Introduction: Suppressor of cytokine signaling 3 (SOCS3) is highly expressed in mice with renal ischemia/reperfusion (RI/R) injury and has the potential to regulate mitophagy. On this basis, this study further investigates the possible mechanism via which SOCS3 affects RI/R by regulating mitophagy.

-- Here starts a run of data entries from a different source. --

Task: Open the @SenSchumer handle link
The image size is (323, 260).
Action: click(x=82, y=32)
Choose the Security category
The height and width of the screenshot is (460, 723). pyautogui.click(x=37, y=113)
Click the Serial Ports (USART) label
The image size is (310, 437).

Method: After establishing a RI/R injury mouse model and a hypoxia/reoxygenation (H/R) cell model, the effects of silenced SOCS3 on injury and mitophagy in the above models were analyzed by ELISA, quantitative real-time polymerase chain reaction, Western blot, pathological sections, CCK-8 assay, flow cytometry, and JC-1 assay. Mechanistic studies were carried out with the help of database analysis and binding validation experiments (chromatin immunoprecipitation, dual-luciferase reporter assay, and co-immunoprecipitation). After the binding target was identified, the regulatory relationship between the target gene and SOCS3 was verified by rescue experiments.

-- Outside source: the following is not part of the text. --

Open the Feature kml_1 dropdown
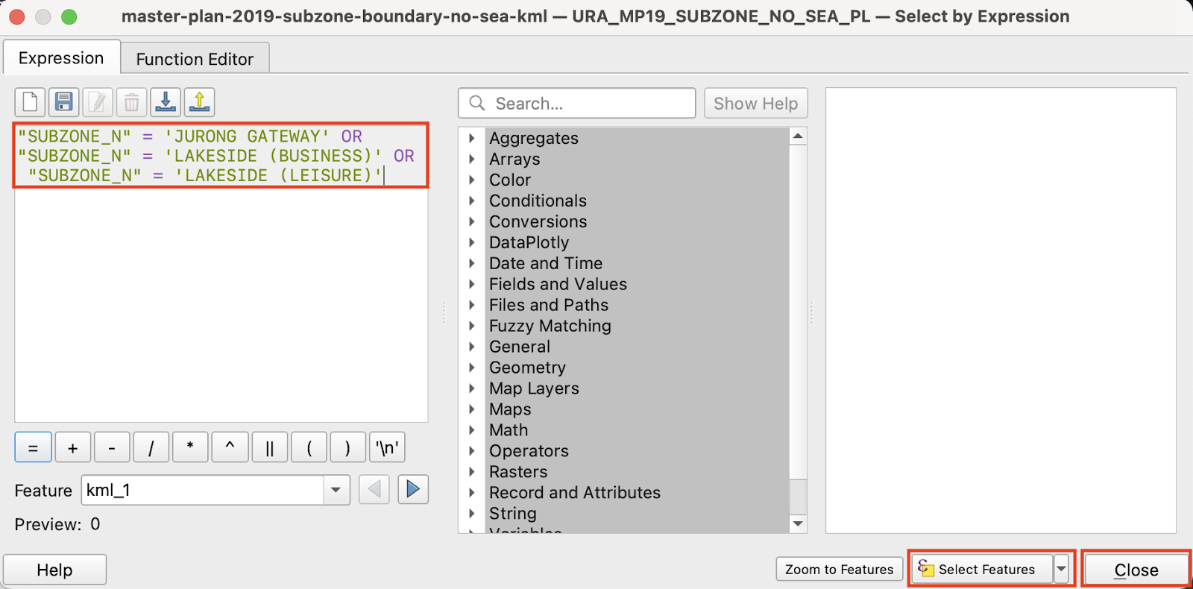 click(336, 490)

Result: The large increase in blood urea nitrogen (BUN) and creatinine (Cr) levels verified the success of the RI/R model. SOCS3 expression was up-regulated in RI/R mice. Silenced SOCS3 alleviated kidney damage and mitochondrial abnormalities in RI/R mice and inhibited mitophagy at the molecular level. Likewise, silenced SOCS3 alleviated H/R-induced cell damage and mitophagy. Finally, activating transcription factor 3 (ATF3) was determined to bind to the promoter of SOCS3, which interacted with insulin-like growth factor 1 receptor (IGF1R). Rescue experiments confirmed the effect of ATF3 on SOCS3 expression and the underlying regulatory mechanism.

Conclusion: ATF3 mediates SOCS3 expression to promote the activation of mitophagy, thereby aggravating renal ischemia-reperfusion injury.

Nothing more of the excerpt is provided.